Chapter 2. Planning Your Installation

Table of Contents

Identify Store Size and Throughput Requirements
Estimating the Record Size
Estimating the Workload
Estimate the Store's Permissible Average Latency
Determine the Store's Configuration
Identify the Target Number of Shards
Identify the Number of Partitions
Identify your Replication Factor
Identify the Total Number of Nodes
Determining the Per-Node Cache Size
Sizing Advice
Arriving at Sizing Numbers

To successfully deploy a KVStore requires analyzing the workload you place on the store, and determining how many hardware resources are required to support that workload. Once you have performed this analysis, you can then determine how you should deploy the KVStore across those resources.

The overall process for planning the installation of your store involves these steps:

Once you have performed each of the above steps, you should test your installation under a simulated load, refining the configuration as is necessary, before placing your store into a production environment.

The following sections more fully describe these steps.

Identify Store Size and Throughput Requirements

Before you can plan your store's installation, you must have some understanding of the store's contents, as well as the performance characteristics that your application requires from the store.

  • The number and size of the keys and data items that are placed in the store.

  • Roughly the maximum number of put and get operations that are performed per unit of time.

  • The maximum permissible latency for each store operation.

These topics are discussed in the following sections.

Estimating the Record Size

Your KVStore contains some number of key-value pairs. The number and size of the key-value pairs contained by your store determine how much disk storage your store requires. It also defines how large an in-memory cache is required for each physical machine used to support the store.

The key portion of each key-value comprises some combination of major and minor key components. Taken together, these look something like a path to a file in a file system. Like any file system path, keys can be very short or very long. Records that use a large number of long key components obviously require more storage resources than do records with a small number of short key components.

Similarly, the amount of data associated with each key (that is, the value portion of each key-value pair) also affects how much storage capacity your store requires.

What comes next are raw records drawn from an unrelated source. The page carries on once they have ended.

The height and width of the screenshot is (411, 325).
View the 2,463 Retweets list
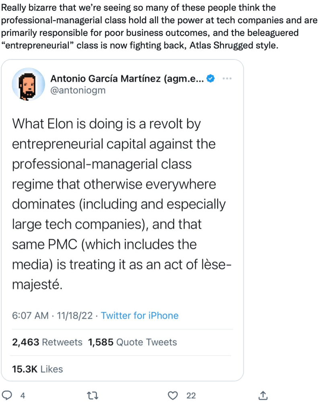tap(47, 342)
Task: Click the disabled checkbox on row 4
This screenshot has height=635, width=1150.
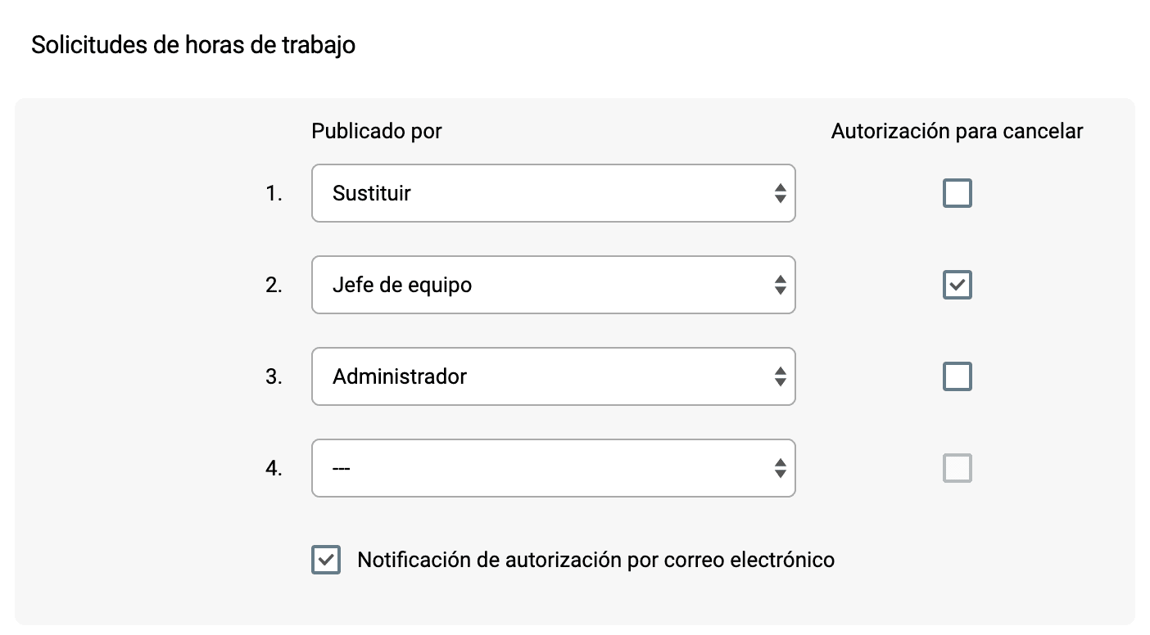Action: click(957, 467)
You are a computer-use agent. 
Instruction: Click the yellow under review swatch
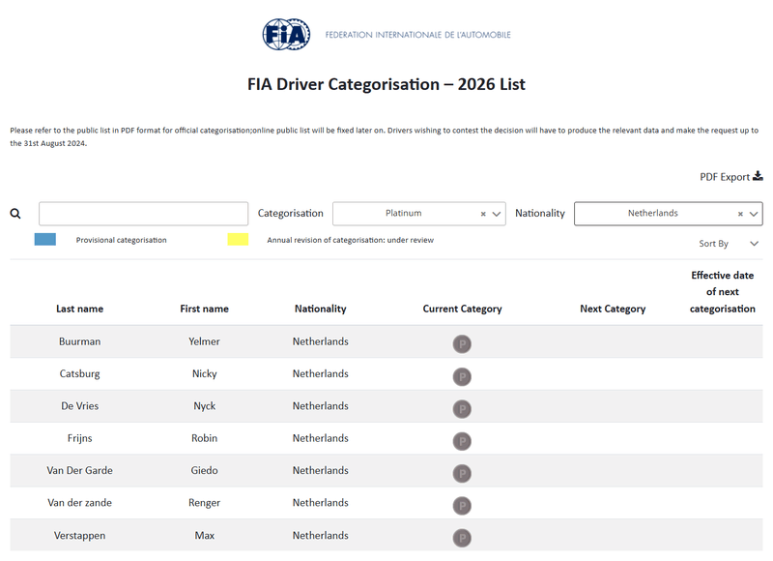[238, 239]
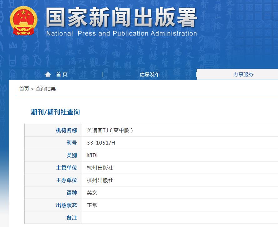Click the 正常 publication status value
278x227 pixels.
tap(92, 205)
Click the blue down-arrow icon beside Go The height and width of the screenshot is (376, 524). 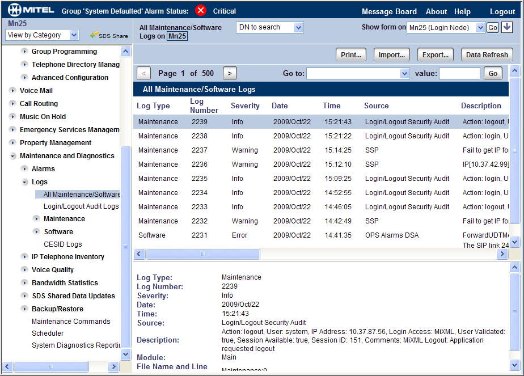pos(507,27)
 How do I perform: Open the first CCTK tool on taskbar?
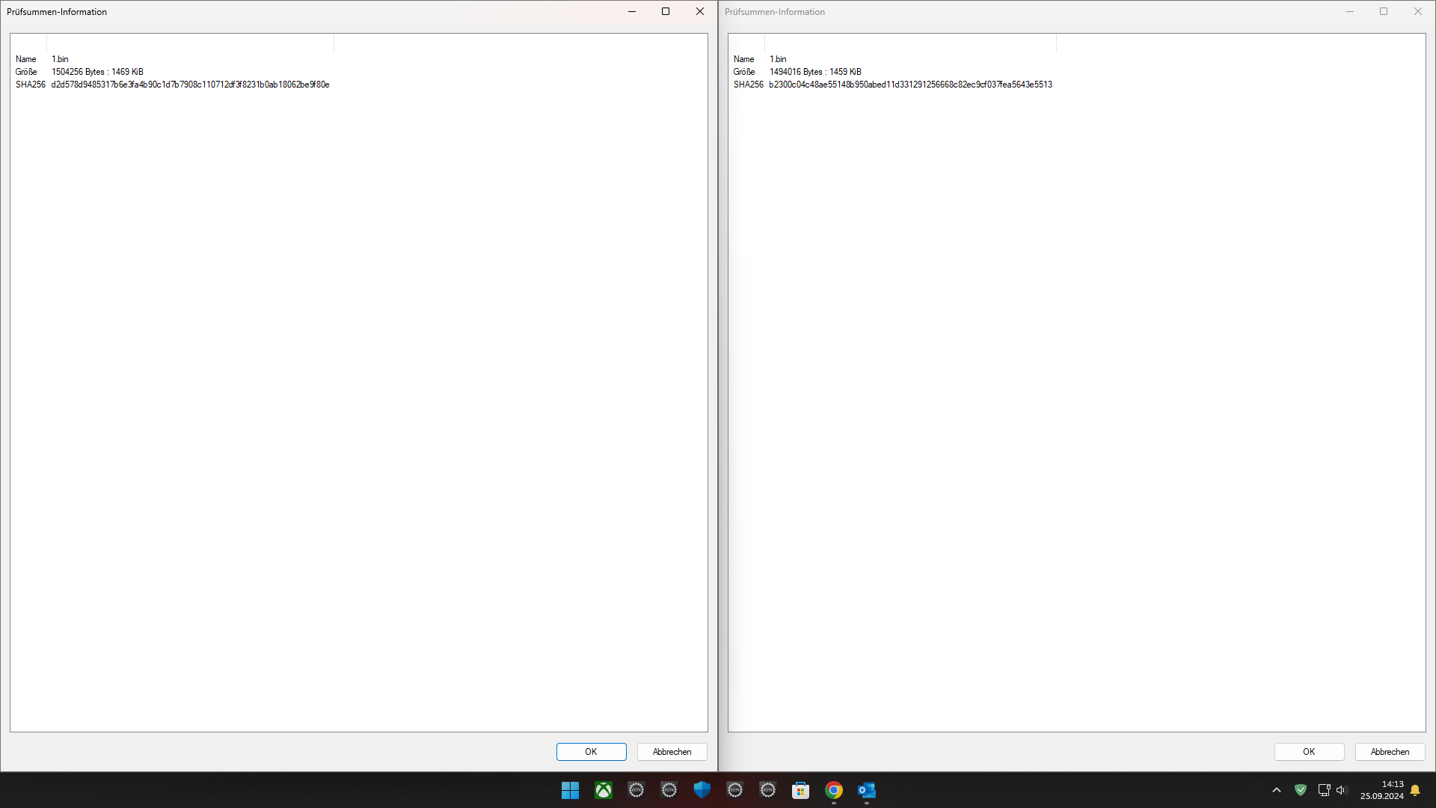pyautogui.click(x=636, y=790)
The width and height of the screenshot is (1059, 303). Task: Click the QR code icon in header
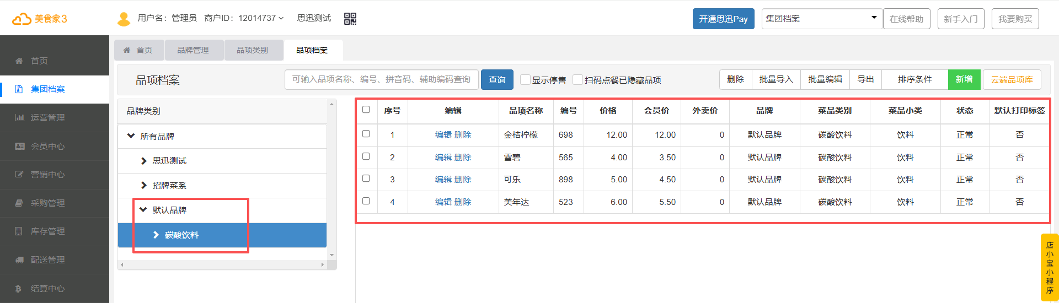point(350,19)
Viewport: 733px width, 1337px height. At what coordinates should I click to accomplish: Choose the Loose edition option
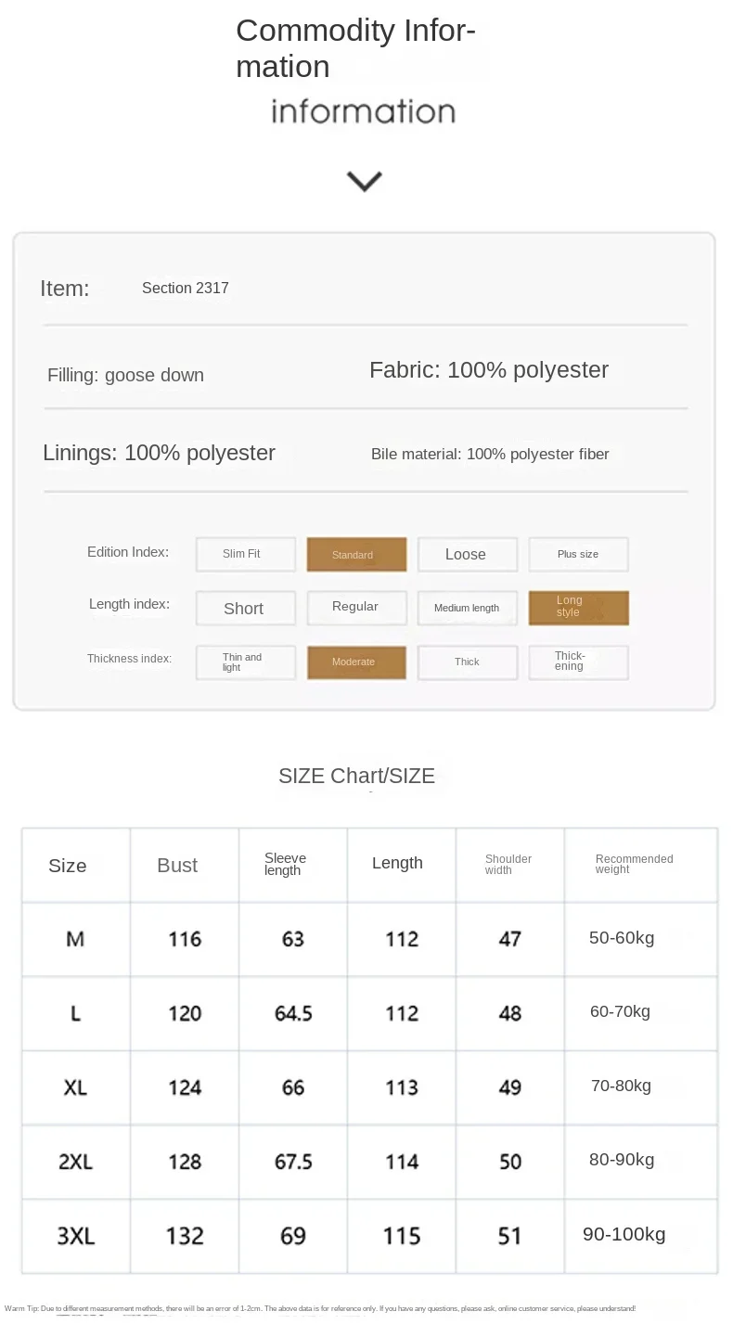coord(468,554)
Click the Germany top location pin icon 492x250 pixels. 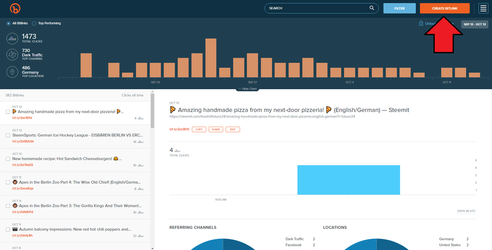pyautogui.click(x=12, y=71)
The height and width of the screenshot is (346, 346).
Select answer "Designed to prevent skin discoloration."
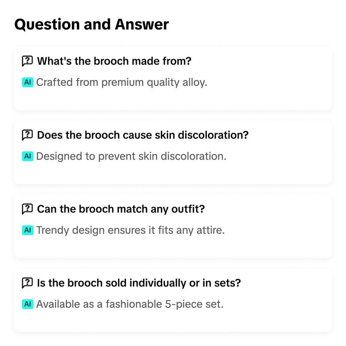coord(131,157)
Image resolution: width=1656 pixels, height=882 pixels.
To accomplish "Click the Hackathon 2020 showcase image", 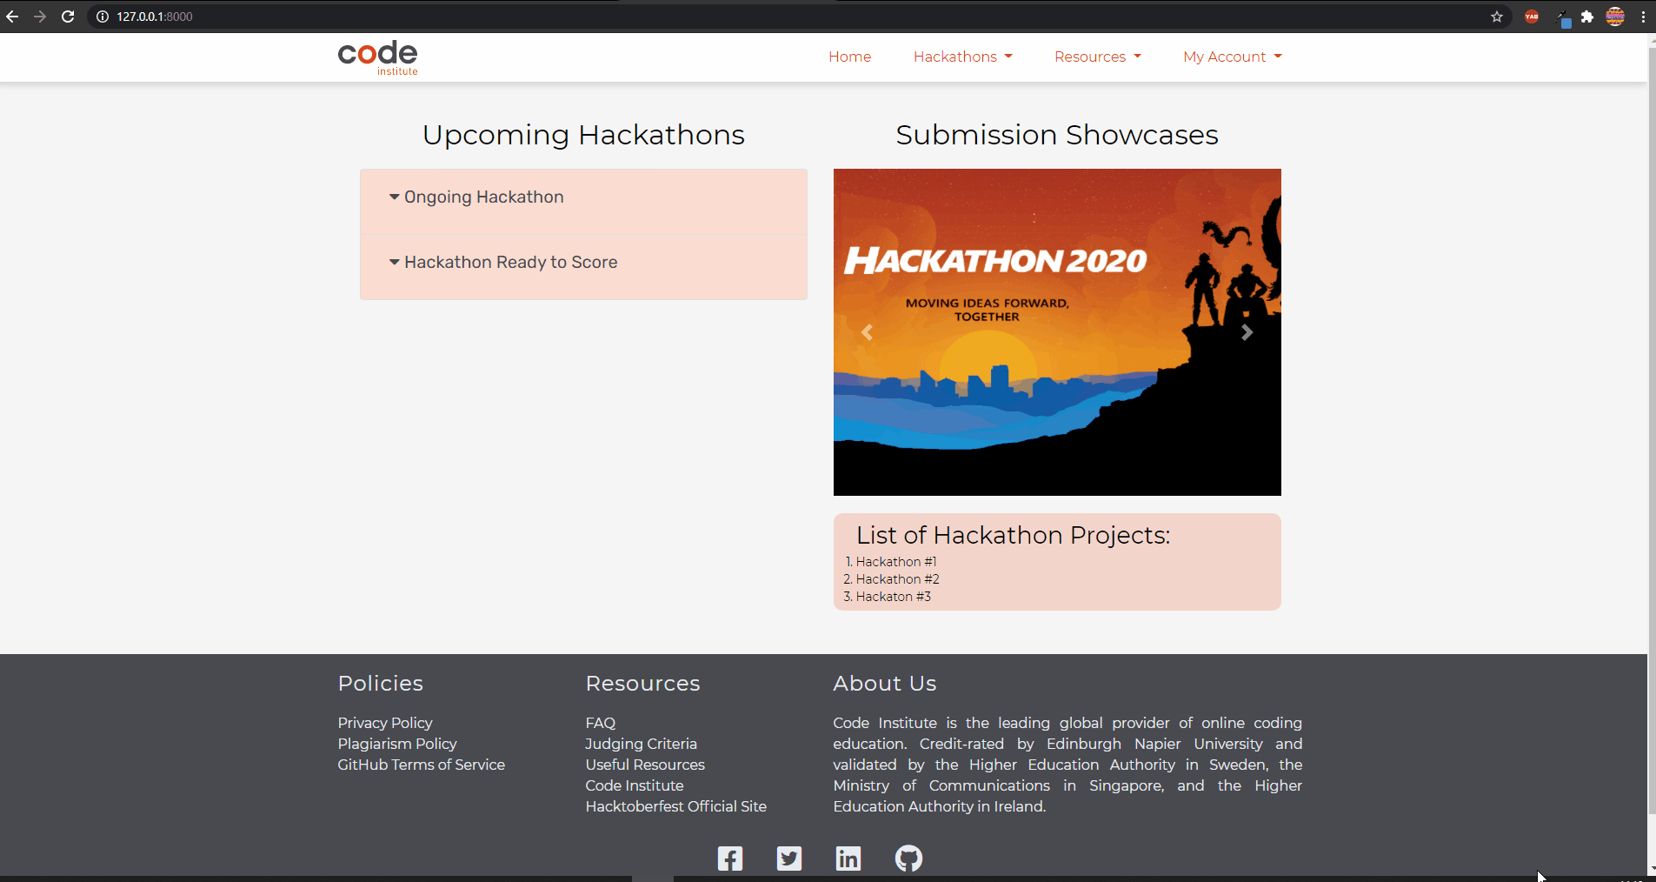I will coord(1057,332).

Finally, the number of records to be placed in your store also drives your storage capacity.

Ultimately, prior to an actual production deployment, there is only one way for you to estimate your store's storage requirements: ask the people who are designing and building the application that the store is meant to support. Schema design is an important part of designing an Oracle NoSQL Database application, so your engineering team should be able to describe the size of the keys as well as the size of the data items in use by the store. They should also have an idea of how many key-value pairs the store contains, and they should be able to advise you on how much disk storage you need for each node based on how they designed their keys and values, as well as how many partitions you want to use.

Estimating the Workload

In order to determine how to deploy your store, you must determine how many operations per second your store is expected to support. Estimate:

  • How many read operations your store must handle per second.

  • How many updates per second your store must support. This estimate must include all possible variants of put operations to existing keys.

  • How many record creations per second your store must support. This estimate must include all possible variants of put operations on new keys.

  • How many record deletions per second your store must support. This estimate must include all possible variants of delete operations.

If your application uses the multi-key operations (KVStore.execute(), multiGet(), or multiDelete()), then approximate the key-value pairs actually involved in each such multi-key operation to arrive at the necessary throughput numbers.

Ultimately, the throughput requirements you identify must be well matched to the I/O capacity available with the disk storage system in use by your nodes, as well as the amount of memory available at each node.

It may be necessary for you to consult with your engineering team and/or the business plan driving the development and deployment of your Oracle NoSQL Database application in order to obtain these estimates.

Estimate the Store's Permissible Average Latency

Latency is the measure of the time it takes your store to perform any given operation. You need to determine the average permissible latency for all possible store operations: reads, creates, updates, and deletes. The average latency for each of these is determined primarily by:

  • How long it takes your disk I/O system to perform reads and writes.

  • How much memory is available to the node (the more memory you have, the more data you can cache in memory, thereby avoiding expensive disk I/O).

  • Your application's data access patterns (the more your store's operations cluster on records, the more efficient the store is at servicing store operations from the in-memory cache).

Note that if your read latency requirements are less than 10ms, then the typical hard disk available on the market today is not sufficient on its own. To achieve latencies of less than 10ms, you must make sure there is enough physical memory on each node so that an appropriate fraction of your read requests can be serviced from the in-memory cache. How much physical memory your nodes require is affected in part by how well your read requests cluster on records. The more your read requests tend to access the same records, the smaller your cache needs to be.

Also, version-based write operations may require disk access to read the version number. The KVStore caches version numbers whenever possible to minimize this source of disk reads. Nevertheless, if your version-based write operations do not cluster well, then you may require a larger in-memory cache in order to achieve your latency requirements.